Le yaourt de la colère
Daniel Schneidermann - - 0 commentairesVous ne l'avez peut-être pas remarqué, mais on célébrera le 20 mars la journée de la francophonie.
Pour l'occasion, à qui France Inter donne-t-il la parole ? A Alain Finkielkraut. Pendant huit longues minutes. Pour l'interroger sur Valls, Le Pen, et les départementales. Pourquoi Finkielkraut ? Demandez-leur. On compte de par le monde quelques centaines de millions de francophones. En restreignant le champ de recherche, on compte quelques centaines d'écrivains francophones valides. Ah oui, mais France Inter était ce matin en direct de l'Académie. Certes. Admettons. Restent une quarantaine d'autres académiciens, présumés francophones, qu'on aurait pu inviter. Mais non. Il leur faut Finkielkraut. Finkielkraut, c'est du saignant. De la reprise assurée. Ils sont incorrigibles.
Dans le même registre, Ruquier regrette d'avoir si longtemps donné la parole à Zemmour. C'est une des vidéos buzz du week-end. Cinq ans. Cinq ans de duos, avec Naulleau. Et encore l'automne dernier, Zemmour était invité pour la sortie de son livre. Le regret est sorti tout seul, pendant son émission, face au journaliste François de Closets, qui estimait qu'on ne traite pas assez, à la télé, les sujets préférés de Le Pen. Avait-il prémédité ses regrets, Ruquier ? Est-ce l'esprit du 11 janvier qui le travaille ? Peu importe. Indépendamment du bien-fondé ou non de ses regrets, il est toujours salutaire d'ouvrir le débat.

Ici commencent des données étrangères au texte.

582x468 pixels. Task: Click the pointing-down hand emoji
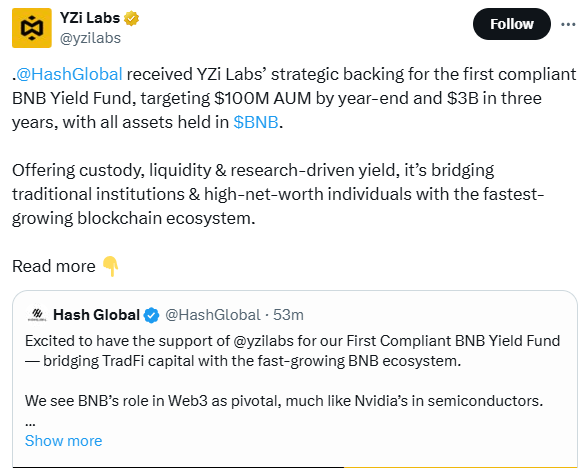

Esprit du 11 janvier, suite : le footballeur Zlatan Ibrahimovic s'est excusé. Sous le coup de la colère contre l'arbitrage du match qu'il venait de disputer, il avait traité la France de "pays de merde". Il ne s'est pas excusé spontanément. Un tweet du ministre des sports Patrick Kammer l'y avait expressément invité. Pour tous ceux qui se demandent à quoi sert encore l'Etat, c'est une réponse. A ce tweet du ministre de la Jeunesse et des Sports. Allez Ibra, convoqué chez le proviseur. Tu as beau être la vedette du lycée, ça ne donne pas tous les droits. Très 11 janvier, cette colère du ministre, ces excuses du sportif millionnaire. J'ai l'air de plaisanter ? Peut-être. Mais c'est mieux que rien. Même s'il ne devait servir qu'à ça, l'Etat, c'est mieux que rien.

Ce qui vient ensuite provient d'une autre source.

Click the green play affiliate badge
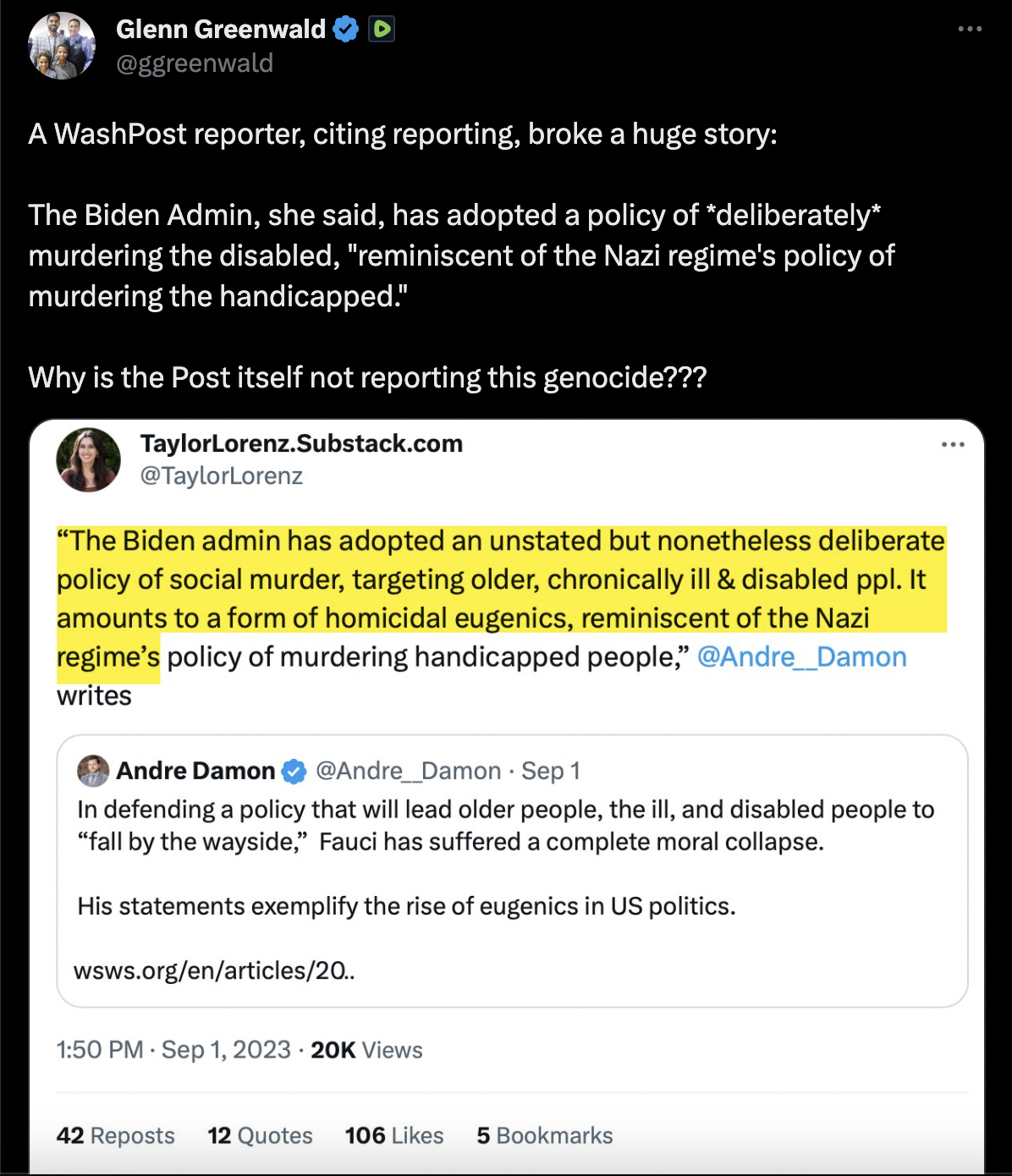 (x=382, y=30)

Pendant ce temps, la nouvelle n'a pas buzzé ce week-end, mais Philippe Lançon a mangé son premier yaourt. Journaliste à Libé, chroniqueur à Charlie Hebdo, Lançon est un des blessés du 7 janvier. Sa mâchoire a été réduite en miettes par les balles des Kouachi. Il va d'opération en opération, de suture en suture. Que lui reste-t-il ? Ecrire. Le chroniqueur ne sait rien faire d'autre. Ecrire sur son premier yaourt depuis l'attentat, à la cuiller en plastique, à propos duquel il parvient tout de même à citer Kafka. Sa chronique de Charlie Hebdo est reproduite ici, mais que ça ne vous dispense pas d'acheter Charlie, même si vous en pensez ce que vous en pensez, ne serait-ce que pour les chroniques de Lançon. "Cette fraîcheur perdue, écrit-il, réveilla (...) un sentiment oublié : la colère". Cette colère sourde, clandestine, confuse, partout, jusque dans les cuillérées de yaourt.